Artful
- First edition
- Author: Ali Smith
- Language: English
- Publisher: Hamish Hamilton
- ISBN: 9780241145401

= Artful (novel) =

2012 novel by Ali Smith

Artful is a 2012 novel by Scottish author Ali Smith and published by Hamish Hamilton. It was shortlisted for the inaugural Goldsmiths Prize in 2013.

== Plot ==
This book is based on four lectures given by Ali Smith at Oxford University, the Weidenfeld lectures on European comparative literature. The four headings are: "On Time", "On Form", "On Edge", and "On Offer and On Reflection".

It has two fictional characters. One is a woman mourning her dead lover and the other is her dead lover who still seems to be present. She speaks to the mourning woman in Greek, steals belongings, and causes a nuisance.

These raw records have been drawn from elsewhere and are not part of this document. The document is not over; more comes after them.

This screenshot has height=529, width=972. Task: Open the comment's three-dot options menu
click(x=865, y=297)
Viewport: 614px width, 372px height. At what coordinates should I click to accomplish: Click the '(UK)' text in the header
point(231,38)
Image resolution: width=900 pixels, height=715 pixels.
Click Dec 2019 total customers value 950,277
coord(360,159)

The dead woman was working on some lectures when she died, and the living one works with trees.

The English author and critic Julie Myerson wrote in the Guardian that "if this book has a central subject, it's the relationship between thought and art".

Smith explores different artists throughout the book including the surrealists, William Shakespeare, and Jackie Kay.

== Reception ==
The Independent called the novel "smart, allusive, informal, playful, and audacious".

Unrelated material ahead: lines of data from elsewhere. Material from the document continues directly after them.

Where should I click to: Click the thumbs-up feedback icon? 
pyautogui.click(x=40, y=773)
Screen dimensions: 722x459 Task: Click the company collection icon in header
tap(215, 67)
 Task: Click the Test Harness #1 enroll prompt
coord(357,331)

Julie Myerson in The Guardian said the novel is "a seductive and compelling case for the power of imagination. Or – to go back to Dickens – a gorgeous and artfully dodging work of "shifting possibility". Or, in the words of Katherine Mansfield who, on finishing DH Lawrence's Aaron's Rod, compared it to a tree "firmly planted, deep thrusting, outspread, growing grandly, alive in every twig. All the time I read this book I felt it was feeding me." Back to trees, then, a perfect leitmotif for the unstoppable nourishment of literature. And there is food and substance in this wonderful, deeply original book."

Leah Hager Cohen in The New York Times said "A wordsmith to the very smithy of her soul, she is at once deeply playful and deeply serious. And her new book, in which she tugs at God’s sleeve, ruminates on clowns, shoplifts used books, dabbles in Greek and palavers with the dead, is a stunner."